Nelle prossime ore, precisamente tra l’11 e il 12 novembre 2025, il nostro pianeta sarà raggiunto da due massicce emissioni di massa coronale, eventi solari che lanciano verso lo spazio enormi quantità di particelle cariche e campi magnetici. Secondo le proiezioni dell’agenzia meteorologica statunitense NOAA, questi due flussi energetici sono destinati a fondersi poco prima dell’arrivo sul nostro mondo, creando quello che gli esperti chiamano una “tempesta cannibale”, ossia un’unica grande onda d’urto capace di provocare disturbi geomagnetici di notevole portata.
Le previsioni attuali indicano una perturbazione geomagnetica di categoria G3, classificata come robusta, ma l’unione dei due flussi potrebbe amplificare l’evento fino a raggiungere il livello G4, considerato severo. Quando si verificano condizioni simili, le luci polari possono spingersi ben oltre le zone artiche, raggiungendo persino le latitudini mediterranee. Gli scienziati ritengono che il momento della fusione possa coincidere con l’arrivo sulla magnetosfera terrestre. Tuttavia, essendo una stima derivata da simulazioni, esiste la possibilità che l’unione avvenga immediatamente dopo il transito del pianeta, mantenendo comunque conseguenze rilevanti sull’equilibrio magnetico del nostro globo.

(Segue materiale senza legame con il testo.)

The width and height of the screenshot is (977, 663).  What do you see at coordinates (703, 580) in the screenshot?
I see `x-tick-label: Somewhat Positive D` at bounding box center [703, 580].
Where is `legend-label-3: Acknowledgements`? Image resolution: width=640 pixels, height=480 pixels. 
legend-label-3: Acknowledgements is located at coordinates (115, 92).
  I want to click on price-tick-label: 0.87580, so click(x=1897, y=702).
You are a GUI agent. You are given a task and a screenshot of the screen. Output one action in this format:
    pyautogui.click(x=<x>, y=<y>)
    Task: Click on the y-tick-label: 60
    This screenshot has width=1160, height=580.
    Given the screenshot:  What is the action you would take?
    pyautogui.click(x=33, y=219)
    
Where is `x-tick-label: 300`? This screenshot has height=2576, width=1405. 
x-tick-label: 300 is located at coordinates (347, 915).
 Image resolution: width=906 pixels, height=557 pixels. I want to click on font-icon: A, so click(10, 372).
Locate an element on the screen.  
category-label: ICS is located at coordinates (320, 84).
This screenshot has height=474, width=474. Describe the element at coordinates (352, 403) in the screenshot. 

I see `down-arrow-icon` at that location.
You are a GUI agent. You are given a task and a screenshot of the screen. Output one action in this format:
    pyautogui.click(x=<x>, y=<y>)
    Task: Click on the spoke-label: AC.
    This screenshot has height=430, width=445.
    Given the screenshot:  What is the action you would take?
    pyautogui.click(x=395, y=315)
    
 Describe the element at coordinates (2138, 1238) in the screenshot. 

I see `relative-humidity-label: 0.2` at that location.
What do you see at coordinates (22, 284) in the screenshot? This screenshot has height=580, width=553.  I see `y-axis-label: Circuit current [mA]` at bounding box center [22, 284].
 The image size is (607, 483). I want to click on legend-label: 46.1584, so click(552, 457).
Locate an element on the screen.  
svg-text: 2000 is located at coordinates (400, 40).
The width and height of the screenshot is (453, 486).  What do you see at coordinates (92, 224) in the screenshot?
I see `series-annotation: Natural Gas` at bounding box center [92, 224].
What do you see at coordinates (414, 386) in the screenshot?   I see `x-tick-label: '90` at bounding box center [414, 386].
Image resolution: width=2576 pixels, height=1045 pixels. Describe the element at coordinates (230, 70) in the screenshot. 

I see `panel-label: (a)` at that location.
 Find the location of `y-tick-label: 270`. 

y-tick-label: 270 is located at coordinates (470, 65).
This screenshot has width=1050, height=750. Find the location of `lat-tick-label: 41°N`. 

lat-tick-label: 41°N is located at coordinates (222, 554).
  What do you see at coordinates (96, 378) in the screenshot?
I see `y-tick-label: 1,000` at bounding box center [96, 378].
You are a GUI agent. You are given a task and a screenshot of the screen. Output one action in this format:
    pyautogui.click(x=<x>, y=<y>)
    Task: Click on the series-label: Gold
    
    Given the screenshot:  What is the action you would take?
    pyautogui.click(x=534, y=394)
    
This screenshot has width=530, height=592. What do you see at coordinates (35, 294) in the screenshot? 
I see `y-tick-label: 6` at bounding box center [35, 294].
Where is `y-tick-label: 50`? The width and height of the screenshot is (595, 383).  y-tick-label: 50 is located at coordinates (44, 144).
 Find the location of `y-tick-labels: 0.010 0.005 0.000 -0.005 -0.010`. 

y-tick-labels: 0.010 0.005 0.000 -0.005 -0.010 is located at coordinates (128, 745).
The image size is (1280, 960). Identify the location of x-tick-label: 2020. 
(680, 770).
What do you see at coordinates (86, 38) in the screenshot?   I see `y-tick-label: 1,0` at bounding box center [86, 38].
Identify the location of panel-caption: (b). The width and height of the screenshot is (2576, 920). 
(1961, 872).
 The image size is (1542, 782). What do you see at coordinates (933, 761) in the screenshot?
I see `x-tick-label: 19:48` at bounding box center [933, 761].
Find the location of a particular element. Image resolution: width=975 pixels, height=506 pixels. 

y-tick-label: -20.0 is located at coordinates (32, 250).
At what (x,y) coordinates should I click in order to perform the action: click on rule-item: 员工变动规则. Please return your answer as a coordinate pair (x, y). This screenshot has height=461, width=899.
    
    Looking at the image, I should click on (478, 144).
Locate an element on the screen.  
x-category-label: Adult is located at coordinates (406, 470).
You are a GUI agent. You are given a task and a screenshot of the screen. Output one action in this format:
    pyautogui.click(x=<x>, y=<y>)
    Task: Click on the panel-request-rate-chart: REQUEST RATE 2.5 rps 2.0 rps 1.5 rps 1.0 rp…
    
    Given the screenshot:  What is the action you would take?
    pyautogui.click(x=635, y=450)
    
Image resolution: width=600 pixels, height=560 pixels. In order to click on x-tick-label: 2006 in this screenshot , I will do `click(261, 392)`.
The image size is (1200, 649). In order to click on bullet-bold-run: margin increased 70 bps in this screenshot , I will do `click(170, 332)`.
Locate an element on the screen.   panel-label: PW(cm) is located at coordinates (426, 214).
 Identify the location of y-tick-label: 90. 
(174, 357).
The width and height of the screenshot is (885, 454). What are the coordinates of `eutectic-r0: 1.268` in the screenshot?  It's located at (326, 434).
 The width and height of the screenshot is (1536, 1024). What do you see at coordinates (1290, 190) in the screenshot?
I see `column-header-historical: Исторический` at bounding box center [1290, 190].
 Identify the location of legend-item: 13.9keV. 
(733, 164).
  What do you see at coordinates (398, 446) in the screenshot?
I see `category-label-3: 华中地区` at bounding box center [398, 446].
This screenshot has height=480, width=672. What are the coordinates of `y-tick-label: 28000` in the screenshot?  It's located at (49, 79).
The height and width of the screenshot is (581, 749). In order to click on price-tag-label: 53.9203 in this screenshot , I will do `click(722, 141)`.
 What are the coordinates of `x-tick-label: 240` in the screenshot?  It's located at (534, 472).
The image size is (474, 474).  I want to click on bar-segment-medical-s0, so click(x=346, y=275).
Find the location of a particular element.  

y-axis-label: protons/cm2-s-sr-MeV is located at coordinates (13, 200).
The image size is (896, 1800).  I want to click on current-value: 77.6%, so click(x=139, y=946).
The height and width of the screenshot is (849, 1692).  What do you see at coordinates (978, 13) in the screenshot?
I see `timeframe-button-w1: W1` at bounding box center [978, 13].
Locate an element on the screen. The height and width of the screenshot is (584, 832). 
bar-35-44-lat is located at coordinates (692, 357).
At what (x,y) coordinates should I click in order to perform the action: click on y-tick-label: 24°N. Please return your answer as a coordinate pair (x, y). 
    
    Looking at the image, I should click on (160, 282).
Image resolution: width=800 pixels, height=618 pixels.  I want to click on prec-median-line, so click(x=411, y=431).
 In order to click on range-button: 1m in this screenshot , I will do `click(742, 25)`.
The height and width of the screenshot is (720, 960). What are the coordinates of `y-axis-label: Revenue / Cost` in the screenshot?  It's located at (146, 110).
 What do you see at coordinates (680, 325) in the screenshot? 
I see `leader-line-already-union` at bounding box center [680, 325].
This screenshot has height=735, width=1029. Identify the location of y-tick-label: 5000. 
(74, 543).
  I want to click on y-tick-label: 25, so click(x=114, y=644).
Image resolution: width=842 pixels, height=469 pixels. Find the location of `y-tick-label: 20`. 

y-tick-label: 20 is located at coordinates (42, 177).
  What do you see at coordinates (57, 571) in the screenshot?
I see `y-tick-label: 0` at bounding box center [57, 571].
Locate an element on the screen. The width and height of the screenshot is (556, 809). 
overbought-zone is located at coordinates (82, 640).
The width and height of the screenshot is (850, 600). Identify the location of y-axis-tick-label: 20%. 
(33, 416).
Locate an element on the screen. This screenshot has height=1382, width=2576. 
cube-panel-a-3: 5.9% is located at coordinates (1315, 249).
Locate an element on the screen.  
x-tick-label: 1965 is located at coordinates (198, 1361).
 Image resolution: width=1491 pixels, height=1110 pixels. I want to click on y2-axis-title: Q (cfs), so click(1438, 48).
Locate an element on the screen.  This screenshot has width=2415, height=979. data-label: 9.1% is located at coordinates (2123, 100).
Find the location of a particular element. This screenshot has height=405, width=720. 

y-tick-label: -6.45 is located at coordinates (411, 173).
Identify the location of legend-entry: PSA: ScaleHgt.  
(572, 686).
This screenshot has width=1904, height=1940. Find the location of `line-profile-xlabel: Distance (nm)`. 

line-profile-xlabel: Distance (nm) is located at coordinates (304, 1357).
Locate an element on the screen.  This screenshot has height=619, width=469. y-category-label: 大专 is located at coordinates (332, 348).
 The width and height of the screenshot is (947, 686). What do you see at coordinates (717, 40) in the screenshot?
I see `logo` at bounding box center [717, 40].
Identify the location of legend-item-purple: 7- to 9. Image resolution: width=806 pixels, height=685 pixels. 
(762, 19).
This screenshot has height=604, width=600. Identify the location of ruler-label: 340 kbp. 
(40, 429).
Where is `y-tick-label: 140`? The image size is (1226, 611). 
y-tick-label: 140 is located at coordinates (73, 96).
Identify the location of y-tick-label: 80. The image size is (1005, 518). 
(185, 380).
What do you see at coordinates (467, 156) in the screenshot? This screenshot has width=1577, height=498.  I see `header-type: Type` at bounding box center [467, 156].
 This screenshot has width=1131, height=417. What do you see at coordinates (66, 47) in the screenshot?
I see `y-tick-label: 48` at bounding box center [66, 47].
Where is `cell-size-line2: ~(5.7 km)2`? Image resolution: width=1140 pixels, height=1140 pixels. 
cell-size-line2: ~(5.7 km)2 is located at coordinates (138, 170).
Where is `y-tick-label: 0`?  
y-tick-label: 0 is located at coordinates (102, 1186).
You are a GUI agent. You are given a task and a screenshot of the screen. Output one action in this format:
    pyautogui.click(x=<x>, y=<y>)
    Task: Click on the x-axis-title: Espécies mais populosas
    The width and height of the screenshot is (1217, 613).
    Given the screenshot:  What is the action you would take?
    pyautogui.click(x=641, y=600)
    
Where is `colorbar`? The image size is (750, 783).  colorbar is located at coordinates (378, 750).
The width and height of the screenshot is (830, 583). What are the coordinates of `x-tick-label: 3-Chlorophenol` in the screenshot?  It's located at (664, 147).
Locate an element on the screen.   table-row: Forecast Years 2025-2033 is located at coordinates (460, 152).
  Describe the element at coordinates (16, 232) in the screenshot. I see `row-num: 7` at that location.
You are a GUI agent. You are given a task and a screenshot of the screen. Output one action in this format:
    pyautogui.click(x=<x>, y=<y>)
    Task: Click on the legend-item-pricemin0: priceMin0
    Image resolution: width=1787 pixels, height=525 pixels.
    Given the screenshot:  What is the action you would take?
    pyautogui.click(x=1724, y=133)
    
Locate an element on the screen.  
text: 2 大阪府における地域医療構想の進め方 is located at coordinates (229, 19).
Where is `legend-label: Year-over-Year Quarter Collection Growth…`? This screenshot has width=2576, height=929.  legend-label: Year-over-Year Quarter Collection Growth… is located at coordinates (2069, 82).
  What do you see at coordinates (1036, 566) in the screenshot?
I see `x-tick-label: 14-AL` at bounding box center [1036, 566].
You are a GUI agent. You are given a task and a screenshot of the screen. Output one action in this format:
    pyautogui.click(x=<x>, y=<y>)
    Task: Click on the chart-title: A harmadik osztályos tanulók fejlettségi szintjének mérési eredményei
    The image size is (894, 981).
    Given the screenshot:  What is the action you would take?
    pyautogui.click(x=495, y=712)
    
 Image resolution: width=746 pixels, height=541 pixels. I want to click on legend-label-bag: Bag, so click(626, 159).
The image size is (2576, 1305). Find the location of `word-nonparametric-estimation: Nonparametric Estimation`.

Quali pericoli comporta un evento solare di questa portata
Le perturbazioni geomagnetiche intense possono generare conseguenze concrete: anomalie nelle infrastrutture elettriche, problemi ai sistemi di navigazione satellitare, disturbi nelle comunicazioni radio e danni ai dispositivi orbitali. Eventi storici come la celebre tempesta del 1859 nota come evento Carrington hanno dimostrato quanto simili fenomeni possano influenzare le tecnologie umane. Oggi, in un’epoca dominata dalla connettività digitale, anche un’interruzione temporanea dei servizi o un collasso energetico su vasta scala potrebbe avere ripercussioni drammatiche.
Come si forma una tempesta cannibale e perché rappresenta un rischio maggiore
Le emissioni in questione hanno origine da esplosioni solari di categoria X, le più violente mai registrate, prodotte dalla regione attiva AR 4274, una delle più turbolente degli ultimi tempi. La prima eruzione, classificata X 1.8, è stata rilevata il 9 novembre alle 07:33, seguita da una seconda di intensità X 1.2 registrata alle 10:22 del giorno successivo. La diversa velocità di spostamento dei due flussi determina la loro inevitabile collisione: quando l’emissione più rapida raggiunge quella precedente, più lenta, si genera una fusione tra le due onde di plasma.
L’agenzia spaziale americana chiarisce che questo tipo di evento può dare vita a strutture magnetiche estremamente complesse, con dimensioni superiori rispetto alle normali emissioni solari. Queste formazioni, una volta giunte in prossimità del nostro pianeta, amplificano sia la durata che l’intensità delle perturbazioni magnetiche, con manifestazioni che possono protrarsi per diversi giorni. Secondo la NOAA, il momento di massima criticità è previsto tra l’11 e il 12 novembre, con effetti residui che potrebbero estendersi fino al 13 novembre (categoria G1, minore).
Dove e quando ammirare le luci polari sul territorio italiano
Le manifestazioni luminose aurorali si producono quando le particelle elettricamente cariche trasportate dal flusso solare interagiscono con gli elementi di ossigeno e azoto negli strati superiori dell’atmosfera, creando affascinanti giochi di luce multicolore. Secondo i calcoli della NOAA, il momento di massima intensità magnetica dovrebbe manifestarsi intorno alle 04:00 del mattino del 12 novembre (fuso orario italiano), con un indice Kp che potrebbe toccare o superare quota 7 su un massimo di 9. Superata questa soglia, le aurore diventano potenzialmente osservabili anche dalle nostre latitudini, come già documentato durante gli episodi del 2024 e nei primi mesi del 2025.
Le maggiori possibilità di assistere allo spettacolo si concentreranno nelle aree settentrionali della penisola, in particolare Lombardia, Veneto, Friuli-Venezia Giulia e Piemonte, anche se in presenza di cieli tersi e assenza di inquinamento luminoso non si può escludere la visibilità anche in zone più meridionali.